Could the "Merc with a Mouth" save the Fantastic Four from being better off with Disney?
Fox needs to keep making films using the characters in order to prevent the film license from reverting to Disney and its Marvel wing, but high-profile failures with the characters have created a difficult backdrop for new Fantastic entries. If Fox is going to reboot the Fantastic Four on the big screen again -- and it seems they will despite past difficulties -- audiences might be more receptive to a comedic, self-referential take that can acknowledge previous missteps with a wink and a nod while laying new franchise groundwork. And who better to provide the meta-humor comedic relief in a Fantastic Four relaunch than Fox's new, red-suited superstar?

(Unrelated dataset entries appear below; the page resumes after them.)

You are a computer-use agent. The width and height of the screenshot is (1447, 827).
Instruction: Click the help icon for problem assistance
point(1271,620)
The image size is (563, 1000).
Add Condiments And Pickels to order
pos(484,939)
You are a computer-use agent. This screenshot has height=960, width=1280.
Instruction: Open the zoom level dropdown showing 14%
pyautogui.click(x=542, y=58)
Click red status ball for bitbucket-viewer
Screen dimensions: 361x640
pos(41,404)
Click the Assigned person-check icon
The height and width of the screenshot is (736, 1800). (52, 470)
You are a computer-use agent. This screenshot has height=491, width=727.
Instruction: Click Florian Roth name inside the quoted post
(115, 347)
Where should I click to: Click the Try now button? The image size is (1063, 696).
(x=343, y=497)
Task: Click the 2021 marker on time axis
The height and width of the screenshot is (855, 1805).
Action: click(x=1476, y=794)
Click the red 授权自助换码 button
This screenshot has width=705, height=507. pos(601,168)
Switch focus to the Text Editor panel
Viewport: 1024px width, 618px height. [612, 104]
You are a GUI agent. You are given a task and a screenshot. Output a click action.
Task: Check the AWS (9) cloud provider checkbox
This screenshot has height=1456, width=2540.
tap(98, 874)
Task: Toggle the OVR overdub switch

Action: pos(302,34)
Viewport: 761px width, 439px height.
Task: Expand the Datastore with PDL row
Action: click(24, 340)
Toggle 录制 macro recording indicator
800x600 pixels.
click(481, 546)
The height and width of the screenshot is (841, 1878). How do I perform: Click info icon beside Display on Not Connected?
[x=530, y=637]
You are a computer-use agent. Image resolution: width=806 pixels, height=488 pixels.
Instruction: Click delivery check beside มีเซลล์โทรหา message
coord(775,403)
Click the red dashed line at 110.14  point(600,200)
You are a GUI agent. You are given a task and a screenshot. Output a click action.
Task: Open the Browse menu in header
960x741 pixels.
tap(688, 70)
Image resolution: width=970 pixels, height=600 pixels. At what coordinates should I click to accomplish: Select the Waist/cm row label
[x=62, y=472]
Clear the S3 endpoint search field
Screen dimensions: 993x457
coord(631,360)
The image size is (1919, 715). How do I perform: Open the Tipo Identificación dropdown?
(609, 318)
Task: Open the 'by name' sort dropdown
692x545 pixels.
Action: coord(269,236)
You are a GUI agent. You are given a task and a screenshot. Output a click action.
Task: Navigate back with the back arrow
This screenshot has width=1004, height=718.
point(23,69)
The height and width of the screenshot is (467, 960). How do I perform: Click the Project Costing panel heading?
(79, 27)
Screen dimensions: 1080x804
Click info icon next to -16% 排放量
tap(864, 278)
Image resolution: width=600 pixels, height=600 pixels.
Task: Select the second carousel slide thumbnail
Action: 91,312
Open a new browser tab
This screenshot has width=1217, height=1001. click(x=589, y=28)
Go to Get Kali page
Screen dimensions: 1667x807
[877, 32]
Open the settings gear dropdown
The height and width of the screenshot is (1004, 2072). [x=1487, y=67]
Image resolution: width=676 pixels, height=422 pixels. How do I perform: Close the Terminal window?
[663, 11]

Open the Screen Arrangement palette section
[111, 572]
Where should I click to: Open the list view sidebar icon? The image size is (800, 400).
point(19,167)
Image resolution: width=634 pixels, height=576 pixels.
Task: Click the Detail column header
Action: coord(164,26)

Deadpool gives Fox a chance to poke fun at conventional genre and character rules within a film and wrap seemingly disparate elements together in an entertaining package. A recent petition to have the character, and not actor Ryan Reynolds, host Saturday Night Live and a range of appearances in video games and animated movies suggest the character gets along just fine under greater constraint, so losing a bit of shock factor shouldn't do much to dampen the character's appeal.

Popular superhero licenses are a huge asset at the box office, and Fox probably has little interest in sending the Fantastic Four back to Disney if it believes the property is salvageable. At this point, using the draw of characters outside the franchise seems like the best way to buoy Fox's Four.

The benefits of teamwork
Fox can breathe a sigh of relief now that Deadpool is a certified megahit. The film should go on to record the highest global ticket sales in the X-Men series, despite its R-rating.

The movie's success takes a great deal of pressure off the company's upcoming X-Men: Apocalypse, and positions Fox's movie division to have a very strong year if the upcoming X-Men film and Independence Day: Resurgence perform well in the summer season. The Deadpool character has massive crossover appeal within Fox's superhero universe, and could not only be the perfect way to revive The Fantastic Four, but also cross Marvel's First Family into the X-Men continuity. 

If Fox can get all of its superhero licenses to work together onscreen, it has the pieces to build a superhero universe that rivals what Disney has accomplished with the Marvel Cinematic Universe. Oddly enough, the once-laughed-at Deadpool is now one of Fox's greatest content assets, and he might just help the down-and-out Fantastic Four find a way to power up.

Keith Noonan has no position in any stocks mentioned. His superhero alter-ego, Livepuddle, is not nearly as popular as Deadpool, but the character is roughly twice as self-referential -- he's always talking about me. The Motley Fool owns shares of and recommends Walt Disney. We Fools may not all hold the same opinions, but we all believe that considering a diverse range of insights makes us better investors. The Motley Fool has a disclosure policy.